Si schiaccia la ventosa contro la bozza e con una forza manuale si tira indietro la ventosa, piegando la carrozzeria in modo dolce e facendola ritornare nella sua posizione di origine. Questo sistema funziona egregiamente con bolle o bozzi in zone morbide della carrozzeria come cofano, tettuccio, sportelli e alcune parti dei fianchetti. Risulta invece praticamente impossibile applicare la ventosa nei punti dove ci sono linee e pieghe della carrozzeria, in quanto la ventosa stessa non riuscirebbe a fare presa. Esistono dei kit a ventosa professionali, che hanno in dotazione diverse forme di ventosa, diverse forme di presa e alcuni utensili molto utili per aiutare il lavoro nei punti più difficili. I kit tirabolli migliori sono quelli a perni, i più professionali sono a perni mobili. Il kit è mediamente composto da una barra di metallo, due punti di presa e varie teste intercambiabili per il tiraggio. La barra di metallo garantisce la stabilità necessaria tra i punti di presa alle estremità di essa e il punto di trazione, centrale rispetto ai punti di presa e la barra stessa. È necessario però individuare il punto migliore per posizionare la barra.
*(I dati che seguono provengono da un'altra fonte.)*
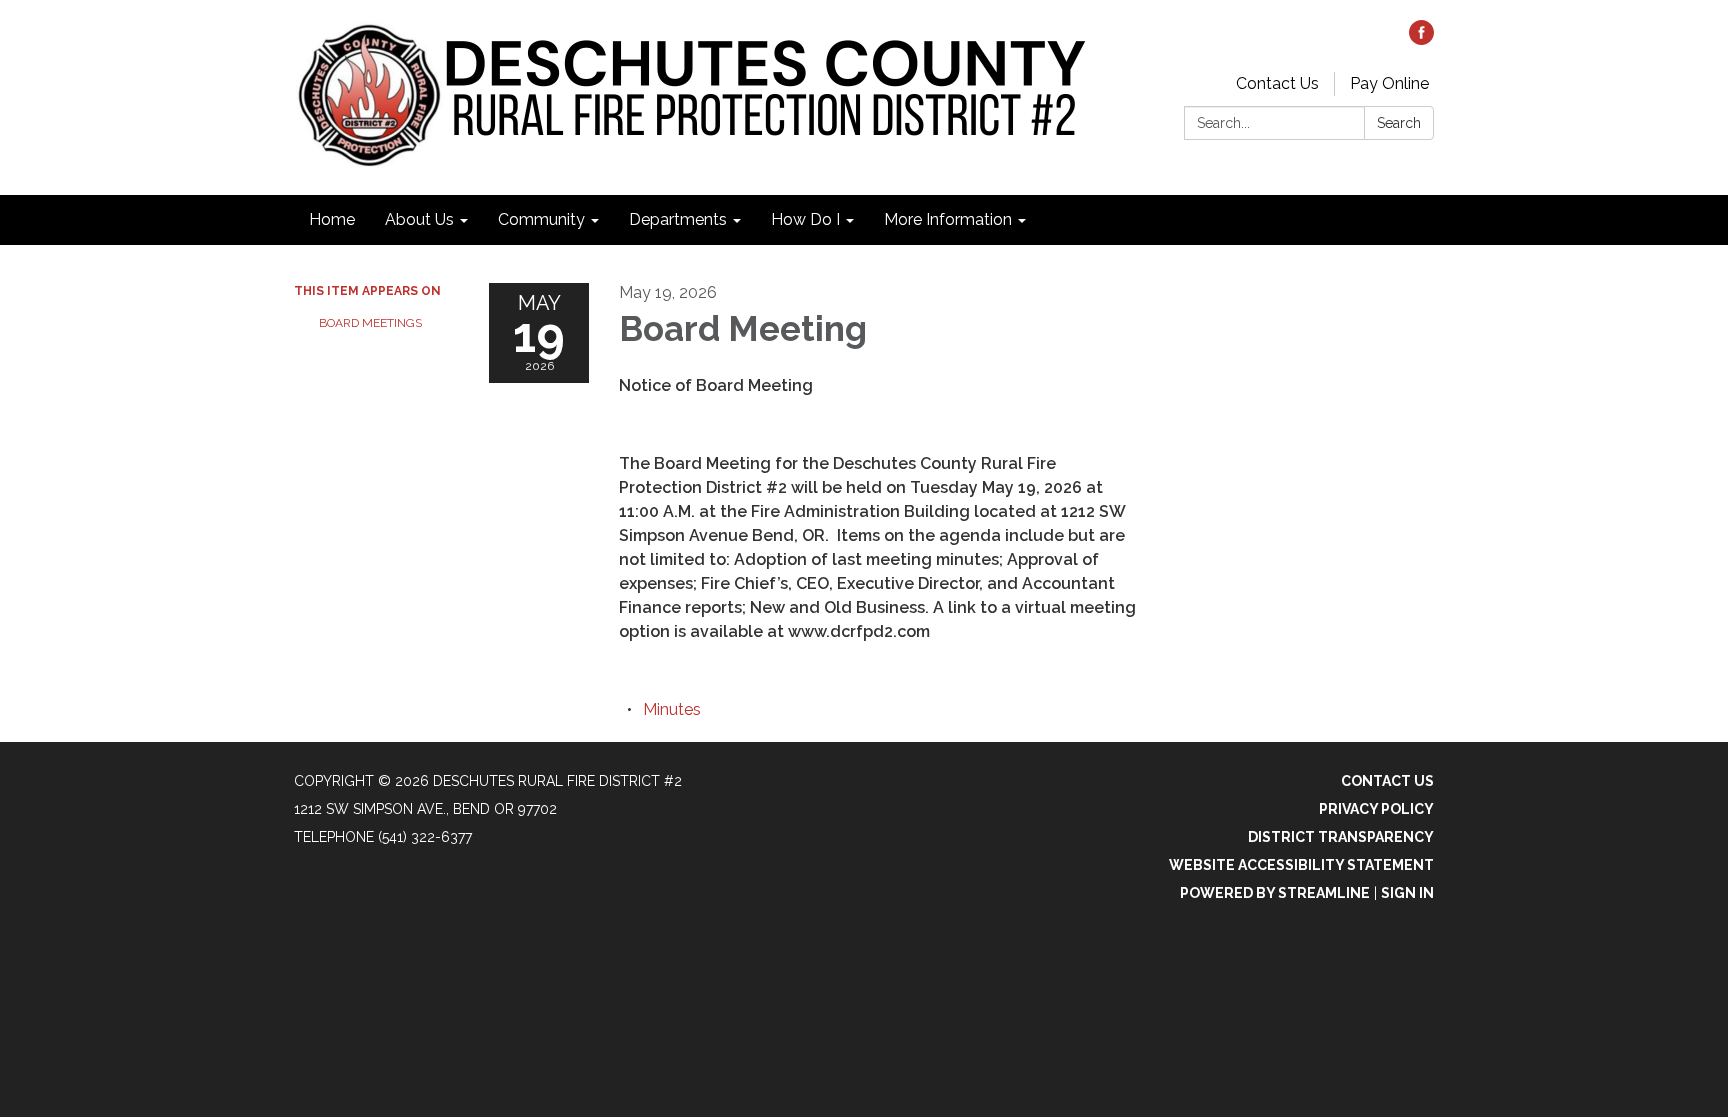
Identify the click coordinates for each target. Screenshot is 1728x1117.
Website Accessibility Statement (1301, 865)
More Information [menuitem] (948, 219)
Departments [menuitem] (678, 219)
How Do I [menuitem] (805, 219)
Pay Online (1389, 83)
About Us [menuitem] (419, 219)
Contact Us (1277, 83)
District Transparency (1341, 837)
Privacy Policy (1376, 809)
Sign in (1407, 893)
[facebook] (1421, 39)
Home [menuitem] (332, 219)
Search (1399, 123)
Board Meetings (370, 323)
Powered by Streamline (1275, 893)
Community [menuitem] (541, 219)
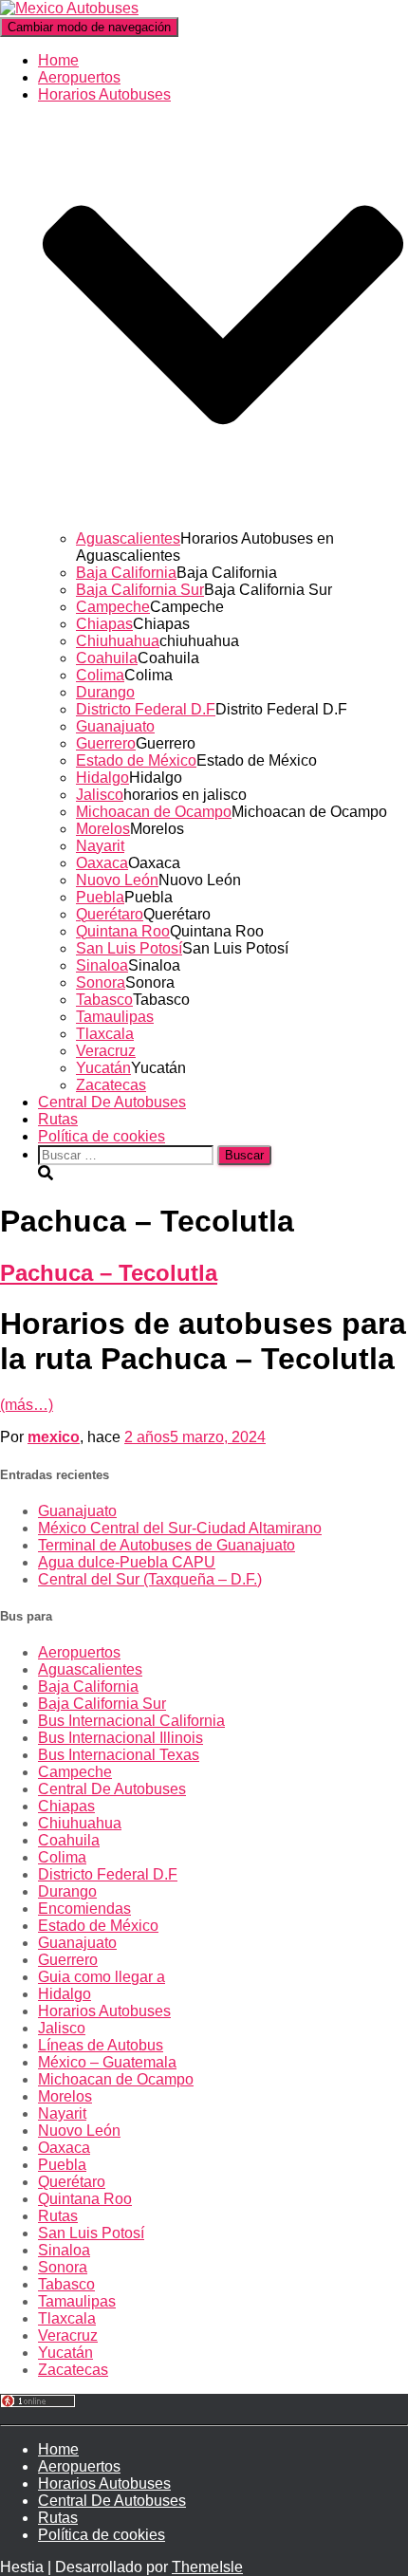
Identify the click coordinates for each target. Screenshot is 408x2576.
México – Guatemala (107, 2062)
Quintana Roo (123, 931)
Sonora (100, 982)
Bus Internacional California (131, 1721)
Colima (100, 675)
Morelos (103, 829)
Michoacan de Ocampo (154, 812)
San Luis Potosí (129, 948)
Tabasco (104, 999)
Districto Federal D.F (145, 709)
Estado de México (136, 760)
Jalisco (99, 795)
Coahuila (107, 658)
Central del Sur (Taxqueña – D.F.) (150, 1579)
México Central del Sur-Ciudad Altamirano (180, 1528)
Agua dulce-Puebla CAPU (126, 1562)
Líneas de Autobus (100, 2045)
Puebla (100, 897)
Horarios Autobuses (104, 2011)
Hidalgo (102, 777)
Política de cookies (101, 1136)
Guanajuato (115, 726)
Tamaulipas (115, 1017)
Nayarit (100, 846)
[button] (223, 521)
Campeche (113, 607)
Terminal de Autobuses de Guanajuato (166, 1545)
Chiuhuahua (117, 641)
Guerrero (106, 743)
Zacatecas (111, 1085)
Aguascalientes (128, 538)
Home (58, 60)
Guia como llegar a (101, 1977)
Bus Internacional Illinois (120, 1738)
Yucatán (103, 1068)
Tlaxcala (105, 1034)
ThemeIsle (207, 2567)
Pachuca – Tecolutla (108, 1273)
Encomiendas (84, 1908)
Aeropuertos (79, 77)
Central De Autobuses (112, 1102)
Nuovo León (117, 880)
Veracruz (106, 1051)
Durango (105, 692)
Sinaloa (102, 965)
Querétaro (109, 914)
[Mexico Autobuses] (69, 8)
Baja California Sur (140, 590)
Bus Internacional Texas (118, 1755)
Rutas (58, 1119)
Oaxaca (102, 863)
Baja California (126, 573)
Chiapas (104, 624)
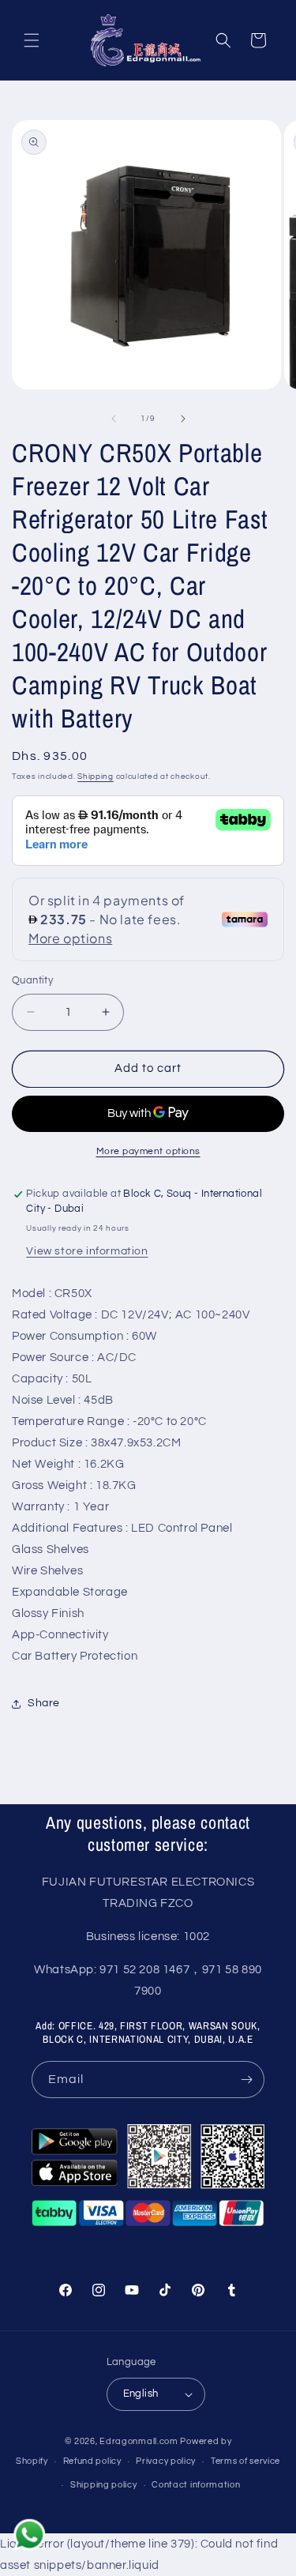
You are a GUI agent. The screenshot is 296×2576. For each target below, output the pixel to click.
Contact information (196, 2484)
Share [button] (44, 1703)
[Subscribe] (246, 2079)
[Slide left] (113, 418)
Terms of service (245, 2461)
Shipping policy (103, 2484)
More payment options (148, 1151)
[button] (31, 40)
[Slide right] (183, 418)
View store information (87, 1251)
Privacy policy (166, 2461)
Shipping (95, 776)
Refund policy (92, 2461)
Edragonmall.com (138, 2441)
Successivamente, si applica la colla al punto di presa, generalmente colla a caldo e si aspetta che faccia presa sulla bolla o sul danno. Una volta che la colla ha esercitato il suo potere adesivo è possibile estrarre la bolla verso l’esterno, ripristinando così l’originale forma della carrozzeria.
Come proteggere l’auto dalla grandine?
Purtroppo il danno da grandine ha una causa indipendente da tutto ovvero il meteo, dunque il miglior consiglio è quello di controllarlo frequentemente attraverso le app per smartphone che oggi sono abbastanza affidabili. Attraverso le notifiche push, possono essere un valido aiuto per conoscere in anticipo la possibilità di grandinate improvvise. È importante in caso di maltempo, avere l’accortezza di sfruttare tettoie, possibili ripari e garage. Infatti se l’auto sosta a cielo aperto sarà sicuramente più esposta a possibili danni da grandine. Per i più tecnologici, esiste poi un telo che funziona in maniera del tutto simile ad un airbag, che installato sull’auto con un sistema elettrico, fa scattare un meccanismo di copertura attraverso un’applicazione dedicata nel momento della grandine, avvolgendo completamente la macchina e tenendola al riparo anche dalle grandinati più violente.